*Enunciado:* Transcribe tal cual el pasaje del texto sobre las humanidades que va de "Democràcia contra humanitats?" a "degradación.".

------ Texto proporcionado

Democràcia contra humanitats?
Habría que preguntarse en primer lugar si en la actualidad existe tal
territorio. También, si debería existir y, en ese caso, cómo. El término
"humanidades" se ha vuelto tan difuso que su mención evoca algo debilitado,
pasado y decorativo; un ornamento mayor, no siempre lucido, de una cultura
decididamente técnica. El estado de cosas empeora, además, cuando regularmente
aparecen sus defensores: de ellos casi siempre cabe esperar un lamento por su
decadencia, sin reparar en la propia responsabilidad contraída en su
degradación.
Quizás sea necesario decirlo con todas las letras: las humanidades ya no
resultan necesarias. Para caracterizar su irrelevancia, nada mejor que
compararlas con el trabajo del ingeniero: si este no sabe, el puente se cae, la
carretera se hunde, el tren de alta velocidad se estrella. ¿Qué pasa, en cambio,
cuando el profesional de las humanidades (que ya no se puede llamar "humanista")

------------
------ Filas de datos

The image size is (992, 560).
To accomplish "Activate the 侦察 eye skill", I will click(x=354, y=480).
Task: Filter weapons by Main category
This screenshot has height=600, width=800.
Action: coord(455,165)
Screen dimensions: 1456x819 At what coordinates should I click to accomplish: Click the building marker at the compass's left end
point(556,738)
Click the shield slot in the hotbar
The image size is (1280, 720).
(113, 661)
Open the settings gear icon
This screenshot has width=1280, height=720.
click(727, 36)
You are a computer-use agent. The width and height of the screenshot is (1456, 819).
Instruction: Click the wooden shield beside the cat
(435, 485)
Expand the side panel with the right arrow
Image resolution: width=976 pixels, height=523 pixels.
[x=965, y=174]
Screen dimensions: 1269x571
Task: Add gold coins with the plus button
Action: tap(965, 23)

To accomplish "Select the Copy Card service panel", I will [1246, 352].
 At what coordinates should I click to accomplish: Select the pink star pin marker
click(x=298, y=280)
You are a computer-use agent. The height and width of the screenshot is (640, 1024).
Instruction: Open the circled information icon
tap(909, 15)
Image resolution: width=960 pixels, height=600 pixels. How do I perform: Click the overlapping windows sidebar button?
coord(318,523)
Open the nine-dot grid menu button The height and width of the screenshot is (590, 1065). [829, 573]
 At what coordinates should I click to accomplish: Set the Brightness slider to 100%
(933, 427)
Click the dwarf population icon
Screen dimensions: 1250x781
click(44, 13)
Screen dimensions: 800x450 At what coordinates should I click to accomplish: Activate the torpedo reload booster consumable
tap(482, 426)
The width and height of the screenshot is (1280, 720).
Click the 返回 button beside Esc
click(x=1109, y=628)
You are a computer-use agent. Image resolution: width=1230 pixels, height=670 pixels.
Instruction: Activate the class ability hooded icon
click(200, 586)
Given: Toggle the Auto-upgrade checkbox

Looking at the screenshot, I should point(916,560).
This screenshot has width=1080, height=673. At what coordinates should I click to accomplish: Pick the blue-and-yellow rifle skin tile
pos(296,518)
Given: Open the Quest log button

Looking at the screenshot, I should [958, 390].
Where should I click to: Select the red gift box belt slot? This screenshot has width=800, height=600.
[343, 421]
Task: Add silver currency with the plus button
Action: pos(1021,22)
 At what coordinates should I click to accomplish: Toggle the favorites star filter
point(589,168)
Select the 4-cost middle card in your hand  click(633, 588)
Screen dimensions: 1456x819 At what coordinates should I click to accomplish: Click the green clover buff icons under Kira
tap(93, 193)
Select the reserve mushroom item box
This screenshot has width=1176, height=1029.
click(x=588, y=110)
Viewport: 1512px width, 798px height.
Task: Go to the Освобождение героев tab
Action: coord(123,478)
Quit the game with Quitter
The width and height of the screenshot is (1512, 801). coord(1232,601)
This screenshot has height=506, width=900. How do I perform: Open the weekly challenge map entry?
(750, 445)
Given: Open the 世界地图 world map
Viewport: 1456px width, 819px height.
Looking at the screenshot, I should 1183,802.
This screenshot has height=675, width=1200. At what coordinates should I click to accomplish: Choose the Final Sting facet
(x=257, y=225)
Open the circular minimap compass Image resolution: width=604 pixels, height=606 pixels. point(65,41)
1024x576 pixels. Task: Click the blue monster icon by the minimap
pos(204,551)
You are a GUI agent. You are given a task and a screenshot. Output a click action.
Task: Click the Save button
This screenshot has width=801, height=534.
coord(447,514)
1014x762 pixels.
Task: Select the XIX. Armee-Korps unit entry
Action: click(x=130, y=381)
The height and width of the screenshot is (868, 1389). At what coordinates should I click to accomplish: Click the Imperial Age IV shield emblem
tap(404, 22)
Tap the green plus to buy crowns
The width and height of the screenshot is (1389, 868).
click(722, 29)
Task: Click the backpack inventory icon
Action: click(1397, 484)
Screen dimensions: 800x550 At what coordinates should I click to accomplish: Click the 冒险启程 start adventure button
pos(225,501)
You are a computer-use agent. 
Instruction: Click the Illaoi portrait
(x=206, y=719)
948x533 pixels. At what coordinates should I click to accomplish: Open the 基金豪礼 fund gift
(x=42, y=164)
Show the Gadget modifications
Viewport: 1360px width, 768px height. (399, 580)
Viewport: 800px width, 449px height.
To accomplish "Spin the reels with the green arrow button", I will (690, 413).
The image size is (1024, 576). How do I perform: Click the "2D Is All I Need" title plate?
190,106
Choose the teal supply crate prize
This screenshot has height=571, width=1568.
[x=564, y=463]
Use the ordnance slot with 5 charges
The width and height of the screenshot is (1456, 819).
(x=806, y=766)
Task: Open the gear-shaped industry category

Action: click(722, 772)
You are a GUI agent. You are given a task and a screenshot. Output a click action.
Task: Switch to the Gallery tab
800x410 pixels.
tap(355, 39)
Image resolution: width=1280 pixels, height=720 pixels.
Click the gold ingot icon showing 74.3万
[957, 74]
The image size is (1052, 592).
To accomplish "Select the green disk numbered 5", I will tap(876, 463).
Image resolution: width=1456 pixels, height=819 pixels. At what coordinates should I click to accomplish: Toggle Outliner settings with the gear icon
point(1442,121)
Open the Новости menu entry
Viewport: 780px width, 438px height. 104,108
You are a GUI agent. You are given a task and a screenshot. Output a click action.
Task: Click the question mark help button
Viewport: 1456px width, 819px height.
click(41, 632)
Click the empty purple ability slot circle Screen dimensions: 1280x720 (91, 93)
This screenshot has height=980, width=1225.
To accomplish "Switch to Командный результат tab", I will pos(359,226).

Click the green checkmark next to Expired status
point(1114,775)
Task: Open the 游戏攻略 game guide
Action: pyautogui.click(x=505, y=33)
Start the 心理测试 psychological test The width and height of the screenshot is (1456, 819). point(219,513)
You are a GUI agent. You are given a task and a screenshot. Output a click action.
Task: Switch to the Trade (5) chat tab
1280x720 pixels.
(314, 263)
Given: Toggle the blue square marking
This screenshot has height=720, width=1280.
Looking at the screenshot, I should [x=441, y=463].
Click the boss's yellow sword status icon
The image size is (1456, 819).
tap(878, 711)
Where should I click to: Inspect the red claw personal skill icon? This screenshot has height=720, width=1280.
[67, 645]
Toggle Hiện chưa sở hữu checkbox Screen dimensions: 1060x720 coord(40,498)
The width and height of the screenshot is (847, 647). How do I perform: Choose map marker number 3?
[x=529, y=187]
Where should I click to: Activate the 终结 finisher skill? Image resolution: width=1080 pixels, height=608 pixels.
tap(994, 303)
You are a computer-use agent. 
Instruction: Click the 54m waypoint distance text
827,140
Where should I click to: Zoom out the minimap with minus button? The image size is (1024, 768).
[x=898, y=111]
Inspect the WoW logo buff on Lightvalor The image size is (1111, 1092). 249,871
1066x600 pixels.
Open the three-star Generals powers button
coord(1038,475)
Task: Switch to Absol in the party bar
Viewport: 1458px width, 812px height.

------------

*Respuesta del ejercicio:*
Democràcia contra humanitats?
Habría que preguntarse en primer lugar si en la actualidad existe tal
territorio. También, si debería existir y, en ese caso, cómo. El término
"humanidades" se ha vuelto tan difuso que su mención evoca algo debilitado,
pasado y decorativo; un ornamento mayor, no siempre lucido, de una cultura
decididamente técnica. El estado de cosas empeora, además, cuando regularmente
aparecen sus defensores: de ellos casi siempre cabe esperar un lamento por su
decadencia, sin reparar en la propia responsabilidad contraída en su
degradación.